**PROBLEM:**
First find the line containing "Given: Toggle wipe moves display hand icon" in the data, then set it down exactly along with every line after it, through the last.
==== PROVIDED ENTRIES ====
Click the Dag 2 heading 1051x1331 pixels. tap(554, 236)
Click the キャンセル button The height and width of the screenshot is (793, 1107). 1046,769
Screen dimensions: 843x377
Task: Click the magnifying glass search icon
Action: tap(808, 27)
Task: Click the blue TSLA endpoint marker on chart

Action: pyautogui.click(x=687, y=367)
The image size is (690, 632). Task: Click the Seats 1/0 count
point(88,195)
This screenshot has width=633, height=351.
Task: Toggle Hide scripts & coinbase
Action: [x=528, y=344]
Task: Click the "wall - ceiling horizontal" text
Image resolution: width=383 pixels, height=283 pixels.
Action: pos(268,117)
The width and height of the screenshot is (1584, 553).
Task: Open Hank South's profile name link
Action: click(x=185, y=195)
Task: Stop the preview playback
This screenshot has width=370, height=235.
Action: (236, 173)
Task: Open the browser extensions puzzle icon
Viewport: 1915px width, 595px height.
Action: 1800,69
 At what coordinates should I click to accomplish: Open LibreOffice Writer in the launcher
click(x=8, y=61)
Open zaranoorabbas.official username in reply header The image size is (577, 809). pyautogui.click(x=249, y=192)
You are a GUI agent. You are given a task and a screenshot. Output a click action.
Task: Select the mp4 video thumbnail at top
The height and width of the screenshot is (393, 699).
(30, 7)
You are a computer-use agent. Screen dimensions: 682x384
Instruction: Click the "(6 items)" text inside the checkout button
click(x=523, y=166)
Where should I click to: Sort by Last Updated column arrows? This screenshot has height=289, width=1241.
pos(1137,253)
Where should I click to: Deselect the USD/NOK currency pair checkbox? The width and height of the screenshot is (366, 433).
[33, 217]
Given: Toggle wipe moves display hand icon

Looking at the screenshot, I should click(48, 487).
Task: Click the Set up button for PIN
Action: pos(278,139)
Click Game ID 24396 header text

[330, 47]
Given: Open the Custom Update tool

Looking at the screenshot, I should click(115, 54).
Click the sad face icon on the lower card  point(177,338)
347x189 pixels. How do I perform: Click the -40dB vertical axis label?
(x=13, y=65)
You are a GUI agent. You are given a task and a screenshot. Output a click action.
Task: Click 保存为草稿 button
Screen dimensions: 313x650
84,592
====
**EXERCISE ANSWER:**
Given: Toggle wipe moves display hand icon

Looking at the screenshot, I should click(48, 487).
Task: Click the Set up button for PIN
Action: pos(278,139)
Click Game ID 24396 header text

[330, 47]
Given: Open the Custom Update tool

Looking at the screenshot, I should click(115, 54).
Click the sad face icon on the lower card  point(177,338)
347x189 pixels. How do I perform: Click the -40dB vertical axis label?
(x=13, y=65)
You are a GUI agent. You are given a task and a screenshot. Output a click action.
Task: Click 保存为草稿 button
Screen dimensions: 313x650
84,592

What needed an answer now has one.